Prompt:
Of all the entries below, only the lines from the one with "Careers (869, 71)" up to and including the one with "Lost your password? (110, 677)" are to be duplicated exactly.
=====
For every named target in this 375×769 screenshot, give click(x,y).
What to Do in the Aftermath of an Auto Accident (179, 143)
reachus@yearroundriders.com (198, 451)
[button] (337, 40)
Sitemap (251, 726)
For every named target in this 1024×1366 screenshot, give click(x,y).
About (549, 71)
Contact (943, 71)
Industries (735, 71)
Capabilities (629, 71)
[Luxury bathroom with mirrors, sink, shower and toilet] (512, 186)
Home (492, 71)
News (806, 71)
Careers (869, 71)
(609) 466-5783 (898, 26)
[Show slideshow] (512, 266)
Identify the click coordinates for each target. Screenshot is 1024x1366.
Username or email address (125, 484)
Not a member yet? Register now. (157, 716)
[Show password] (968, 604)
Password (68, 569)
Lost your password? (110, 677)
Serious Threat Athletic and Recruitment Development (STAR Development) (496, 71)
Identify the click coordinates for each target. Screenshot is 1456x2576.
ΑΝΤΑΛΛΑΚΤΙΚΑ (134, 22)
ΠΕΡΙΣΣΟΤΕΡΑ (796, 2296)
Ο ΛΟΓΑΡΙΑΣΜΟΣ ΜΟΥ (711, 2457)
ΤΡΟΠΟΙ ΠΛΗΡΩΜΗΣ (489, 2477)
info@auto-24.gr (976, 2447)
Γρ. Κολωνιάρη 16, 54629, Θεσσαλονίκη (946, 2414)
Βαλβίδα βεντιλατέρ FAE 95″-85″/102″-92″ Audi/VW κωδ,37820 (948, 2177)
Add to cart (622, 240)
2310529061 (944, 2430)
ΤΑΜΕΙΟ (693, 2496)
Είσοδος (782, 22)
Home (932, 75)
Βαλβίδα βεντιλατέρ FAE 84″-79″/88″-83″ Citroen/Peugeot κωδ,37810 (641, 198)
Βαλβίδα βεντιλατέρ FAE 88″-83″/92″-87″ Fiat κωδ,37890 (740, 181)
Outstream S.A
=====
Answer for the task:
Careers (869, 71)
(609) 466-5783 (898, 26)
[Show slideshow] (512, 266)
Identify the click coordinates for each target. Screenshot is 1024x1366.
Username or email address (125, 484)
Not a member yet? Register now. (157, 716)
[Show password] (968, 604)
Password (68, 569)
Lost your password? (110, 677)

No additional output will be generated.